Wednesday, October 14, 2009

Piece Out

When in Chicago last weekend, we finally had the opportunity to eat at Piece on North Avenue. I had been told the pizza was great and the micro brew worth the trip. I couldn't wait to experience it myself.

As we waited for a table we had excellent beer. Excellent beer. The Golden Arm, a German-style Kolsch, was refreshing and light. The Top Heavy Hefeweizen was my favorite, great body and complex flavor. Comparable to a Blue Moon but less sweet and no need for citrus. In hindsight, I wish I had grabbed a growler to enjoy later.


We had the always classic goat cheese appetizer, topped with red sauce and served with garlic toast. I thought it was a bit too hot and the goat cheese was melted into the sauce and overwhelmed. Chalk it up to a crazy busy Saturday night. Not a deal breaker.

The pizza - I love that it's oddly shaped, a sure sign of really rustic pizza in my book. Basic pizza, extra sauce and pepperoni is Doug's carb load of choice pre-run.
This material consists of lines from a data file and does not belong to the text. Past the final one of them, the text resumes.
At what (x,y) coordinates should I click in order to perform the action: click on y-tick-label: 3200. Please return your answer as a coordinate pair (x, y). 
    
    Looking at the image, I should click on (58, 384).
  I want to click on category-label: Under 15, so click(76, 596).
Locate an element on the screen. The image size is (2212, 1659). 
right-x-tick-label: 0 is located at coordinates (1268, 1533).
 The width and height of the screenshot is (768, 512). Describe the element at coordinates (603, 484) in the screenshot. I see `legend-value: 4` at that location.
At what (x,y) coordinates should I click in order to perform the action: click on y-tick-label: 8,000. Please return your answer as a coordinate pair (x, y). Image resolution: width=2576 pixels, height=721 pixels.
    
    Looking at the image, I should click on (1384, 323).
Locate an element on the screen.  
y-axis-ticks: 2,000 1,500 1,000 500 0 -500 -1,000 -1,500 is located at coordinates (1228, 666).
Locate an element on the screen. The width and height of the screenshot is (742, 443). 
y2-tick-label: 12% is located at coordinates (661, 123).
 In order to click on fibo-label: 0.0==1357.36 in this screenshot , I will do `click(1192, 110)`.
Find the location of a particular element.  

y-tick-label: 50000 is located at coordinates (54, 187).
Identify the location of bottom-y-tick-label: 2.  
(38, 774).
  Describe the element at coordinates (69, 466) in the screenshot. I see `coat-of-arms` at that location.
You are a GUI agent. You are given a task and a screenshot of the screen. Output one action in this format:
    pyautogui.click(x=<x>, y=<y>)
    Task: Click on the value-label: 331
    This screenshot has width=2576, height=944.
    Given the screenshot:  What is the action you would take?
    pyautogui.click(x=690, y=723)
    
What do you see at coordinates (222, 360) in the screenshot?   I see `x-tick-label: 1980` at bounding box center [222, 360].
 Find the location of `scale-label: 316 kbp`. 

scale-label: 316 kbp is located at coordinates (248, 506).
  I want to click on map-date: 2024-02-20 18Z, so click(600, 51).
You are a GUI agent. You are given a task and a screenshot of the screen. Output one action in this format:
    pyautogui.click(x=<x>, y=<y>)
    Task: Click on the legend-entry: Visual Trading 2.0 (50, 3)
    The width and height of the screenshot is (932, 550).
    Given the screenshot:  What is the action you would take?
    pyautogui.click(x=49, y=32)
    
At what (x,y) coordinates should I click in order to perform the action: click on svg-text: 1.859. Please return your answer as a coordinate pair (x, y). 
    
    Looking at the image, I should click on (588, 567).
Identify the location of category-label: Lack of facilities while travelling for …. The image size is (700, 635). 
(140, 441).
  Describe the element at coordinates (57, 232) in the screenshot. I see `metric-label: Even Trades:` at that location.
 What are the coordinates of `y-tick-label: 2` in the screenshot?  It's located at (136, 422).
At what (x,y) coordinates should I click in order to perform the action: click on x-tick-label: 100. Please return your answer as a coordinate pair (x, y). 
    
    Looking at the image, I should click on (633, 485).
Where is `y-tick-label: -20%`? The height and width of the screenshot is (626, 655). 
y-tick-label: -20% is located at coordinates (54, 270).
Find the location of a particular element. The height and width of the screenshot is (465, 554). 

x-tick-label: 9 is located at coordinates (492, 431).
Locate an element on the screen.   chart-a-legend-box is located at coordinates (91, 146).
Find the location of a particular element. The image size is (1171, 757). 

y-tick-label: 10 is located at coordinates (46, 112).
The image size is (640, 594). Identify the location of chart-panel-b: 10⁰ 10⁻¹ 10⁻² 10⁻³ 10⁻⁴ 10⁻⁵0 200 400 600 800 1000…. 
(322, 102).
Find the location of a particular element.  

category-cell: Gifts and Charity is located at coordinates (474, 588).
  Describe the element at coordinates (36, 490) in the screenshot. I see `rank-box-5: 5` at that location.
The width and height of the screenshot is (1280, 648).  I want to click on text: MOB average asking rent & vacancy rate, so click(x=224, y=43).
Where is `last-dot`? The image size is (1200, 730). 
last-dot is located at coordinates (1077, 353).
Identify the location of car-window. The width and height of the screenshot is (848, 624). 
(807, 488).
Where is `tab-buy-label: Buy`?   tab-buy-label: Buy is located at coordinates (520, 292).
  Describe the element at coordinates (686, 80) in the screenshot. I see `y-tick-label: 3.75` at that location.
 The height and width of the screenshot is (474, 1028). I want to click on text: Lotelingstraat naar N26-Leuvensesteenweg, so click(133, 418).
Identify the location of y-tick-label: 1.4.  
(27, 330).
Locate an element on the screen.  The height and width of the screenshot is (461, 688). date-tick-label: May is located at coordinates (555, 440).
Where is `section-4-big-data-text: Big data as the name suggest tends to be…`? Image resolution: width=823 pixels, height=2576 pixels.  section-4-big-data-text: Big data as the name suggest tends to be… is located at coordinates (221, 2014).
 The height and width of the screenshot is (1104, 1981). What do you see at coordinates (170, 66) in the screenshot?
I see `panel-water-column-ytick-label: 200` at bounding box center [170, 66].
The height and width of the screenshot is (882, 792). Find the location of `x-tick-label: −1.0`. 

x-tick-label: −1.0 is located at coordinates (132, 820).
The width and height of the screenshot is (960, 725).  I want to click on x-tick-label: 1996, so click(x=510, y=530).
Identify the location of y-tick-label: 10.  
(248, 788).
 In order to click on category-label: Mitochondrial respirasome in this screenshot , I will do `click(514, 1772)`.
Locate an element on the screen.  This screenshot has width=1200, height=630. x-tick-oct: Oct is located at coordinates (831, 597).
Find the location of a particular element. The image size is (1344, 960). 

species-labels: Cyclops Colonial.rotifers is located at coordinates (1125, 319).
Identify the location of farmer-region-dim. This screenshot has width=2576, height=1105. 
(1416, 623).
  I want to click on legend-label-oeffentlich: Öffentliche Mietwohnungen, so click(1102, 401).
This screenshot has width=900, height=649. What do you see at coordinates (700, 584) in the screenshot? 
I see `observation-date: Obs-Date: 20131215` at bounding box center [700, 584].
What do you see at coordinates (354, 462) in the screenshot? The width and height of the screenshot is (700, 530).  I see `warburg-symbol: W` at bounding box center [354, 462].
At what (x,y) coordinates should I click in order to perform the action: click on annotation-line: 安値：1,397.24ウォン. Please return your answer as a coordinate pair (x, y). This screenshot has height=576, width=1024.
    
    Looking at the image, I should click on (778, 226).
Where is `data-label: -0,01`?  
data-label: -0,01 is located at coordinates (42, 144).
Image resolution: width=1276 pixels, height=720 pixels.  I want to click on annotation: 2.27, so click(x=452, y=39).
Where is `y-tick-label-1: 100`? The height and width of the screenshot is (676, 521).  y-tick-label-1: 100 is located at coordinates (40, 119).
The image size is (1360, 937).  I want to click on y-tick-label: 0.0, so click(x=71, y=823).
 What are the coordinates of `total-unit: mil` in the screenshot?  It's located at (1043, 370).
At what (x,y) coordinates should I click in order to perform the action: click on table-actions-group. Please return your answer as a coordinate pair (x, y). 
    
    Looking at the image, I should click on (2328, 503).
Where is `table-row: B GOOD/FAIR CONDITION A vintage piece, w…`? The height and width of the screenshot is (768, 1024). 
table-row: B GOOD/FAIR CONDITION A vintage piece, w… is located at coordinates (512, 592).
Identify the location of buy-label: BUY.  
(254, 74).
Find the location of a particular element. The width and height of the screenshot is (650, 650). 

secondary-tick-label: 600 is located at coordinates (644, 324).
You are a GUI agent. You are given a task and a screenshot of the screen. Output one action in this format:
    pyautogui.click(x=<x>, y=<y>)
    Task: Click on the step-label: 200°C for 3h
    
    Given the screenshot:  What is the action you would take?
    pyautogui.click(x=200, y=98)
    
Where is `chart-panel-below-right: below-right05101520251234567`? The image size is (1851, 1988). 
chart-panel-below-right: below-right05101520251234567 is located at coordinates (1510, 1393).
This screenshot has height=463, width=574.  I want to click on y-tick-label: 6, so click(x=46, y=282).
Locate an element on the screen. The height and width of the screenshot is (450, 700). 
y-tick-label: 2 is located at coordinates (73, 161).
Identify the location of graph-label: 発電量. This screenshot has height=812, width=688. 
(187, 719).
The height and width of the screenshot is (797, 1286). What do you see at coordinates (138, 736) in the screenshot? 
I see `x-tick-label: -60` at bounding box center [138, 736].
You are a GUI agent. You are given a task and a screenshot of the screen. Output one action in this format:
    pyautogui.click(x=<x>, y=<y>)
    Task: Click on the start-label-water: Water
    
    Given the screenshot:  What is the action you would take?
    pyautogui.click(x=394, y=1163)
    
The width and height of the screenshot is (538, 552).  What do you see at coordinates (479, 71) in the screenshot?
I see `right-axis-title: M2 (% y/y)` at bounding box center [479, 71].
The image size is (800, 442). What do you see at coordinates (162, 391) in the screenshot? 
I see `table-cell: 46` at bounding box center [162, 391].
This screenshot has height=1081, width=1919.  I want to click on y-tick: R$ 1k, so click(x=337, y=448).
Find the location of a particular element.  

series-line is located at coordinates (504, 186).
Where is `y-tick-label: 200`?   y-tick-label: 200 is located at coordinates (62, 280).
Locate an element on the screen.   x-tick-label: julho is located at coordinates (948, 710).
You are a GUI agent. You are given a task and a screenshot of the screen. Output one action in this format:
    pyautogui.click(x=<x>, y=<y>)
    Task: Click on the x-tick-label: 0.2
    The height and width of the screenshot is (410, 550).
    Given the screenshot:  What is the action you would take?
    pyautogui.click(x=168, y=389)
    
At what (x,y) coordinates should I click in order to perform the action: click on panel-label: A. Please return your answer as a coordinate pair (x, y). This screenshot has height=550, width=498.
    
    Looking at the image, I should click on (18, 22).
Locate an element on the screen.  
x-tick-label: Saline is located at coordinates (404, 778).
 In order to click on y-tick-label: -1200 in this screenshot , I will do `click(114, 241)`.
The thin crust was just a bit chewy, just the way we like it.

Our hosts chose mushroom and black olive. I love the earthy flavor of mushrooms and olives (of any type) are a bonus on pizza. Lots of topping. I love lots of topping.

Not being one to discriminate, I chose to sample both. There wasn't a clear cut winner.

I think I need to go back for further research and a really good beer.